As previously reported, the Satanic Temple, a group that seeks to combat what they believe is partiality to Christianity in government, desires to place a statue of Baphomet at the capitol in light of a move by Sen. Jason Rapert, R-Bigelow, to display a Ten Commandments monument on the grounds.
Rapert’s bill regarding the matter was approved in the House and Senate in 2015, and was subsequently signed by Gov. Asa Hutchinson. The Decalogue will be privately funded.
The Satanic Temple wishes to utilize a monument that it originally created to place at the Oklahoma capitol near another Ten Commandments monument, but ended its pursuit after the Oklahoma Supreme Court ruled that the Decalogue ran afoul of language in the state Constitution.
The statue shows the goat-headed Baphomet making the sign for the occult as he sits upon a throne with a pentagram overhead. Children fixate their eyes upon him on both sides.

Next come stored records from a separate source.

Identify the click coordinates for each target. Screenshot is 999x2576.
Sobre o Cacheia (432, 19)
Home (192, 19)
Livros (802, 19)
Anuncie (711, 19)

“To that end, an inscription on the monument shall read, ‘Be it known to all that this statue commemorates the history of law in the United States of America. From the deplorable Satanic Witch Hunts, the cherished doctrines of due process, presumption of innocence and the protection of minorities from the tyranny of mob rule became part of the established foundation of American jurisprudence,’” the group explained in a press release about the matter.
During the 2015 unveiling ceremony of the homage to Satan in Detroit, Michigan, attendees shouted “Hail Satan” as two shirtless men pulled off the cloth that covered the Baphomet and then embraced and kissed each other in front of the statue.
According to its website, the Satanic Temple does not believe in Satan at all, but only views the devil as a metaphor.
“[W]e do not promote a belief in a personal Satan,” its FAQ section explains. “To embrace the name Satan is to embrace rational inquiry removed from supernaturalism and archaic tradition-based superstitions.”
The date of the public hearing has not yet been set.